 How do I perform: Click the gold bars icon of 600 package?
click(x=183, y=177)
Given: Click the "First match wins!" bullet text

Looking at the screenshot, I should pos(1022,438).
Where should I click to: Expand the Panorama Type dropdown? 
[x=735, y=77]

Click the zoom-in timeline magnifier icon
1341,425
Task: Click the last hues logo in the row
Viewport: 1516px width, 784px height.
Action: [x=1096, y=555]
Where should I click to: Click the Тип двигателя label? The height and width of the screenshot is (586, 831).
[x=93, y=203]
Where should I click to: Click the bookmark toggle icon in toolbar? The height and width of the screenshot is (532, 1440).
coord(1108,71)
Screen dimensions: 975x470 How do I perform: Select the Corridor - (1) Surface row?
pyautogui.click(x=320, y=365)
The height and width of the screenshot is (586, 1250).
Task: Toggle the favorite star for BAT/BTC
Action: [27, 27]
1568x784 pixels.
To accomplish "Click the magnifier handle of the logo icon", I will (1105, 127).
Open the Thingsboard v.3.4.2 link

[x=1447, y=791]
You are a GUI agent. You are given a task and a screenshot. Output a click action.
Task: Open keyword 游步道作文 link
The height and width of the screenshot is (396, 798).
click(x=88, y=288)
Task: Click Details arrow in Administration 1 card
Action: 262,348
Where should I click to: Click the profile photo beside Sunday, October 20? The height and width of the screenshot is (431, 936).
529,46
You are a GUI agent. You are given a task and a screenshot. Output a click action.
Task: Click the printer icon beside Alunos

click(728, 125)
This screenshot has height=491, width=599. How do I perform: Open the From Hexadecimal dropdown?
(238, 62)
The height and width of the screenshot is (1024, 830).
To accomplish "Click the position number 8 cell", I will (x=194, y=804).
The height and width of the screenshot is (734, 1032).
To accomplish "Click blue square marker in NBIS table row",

____________________

* **WORK TO COMPLETE**
Copy out each line of the data that has the word "accomplish" in it.

* **REPLY TO THE TASK**
To accomplish "Click the magnifier handle of the logo icon", I will (1105, 127).
To accomplish "Click the position number 8 cell", I will (x=194, y=804).
To accomplish "Click blue square marker in NBIS table row",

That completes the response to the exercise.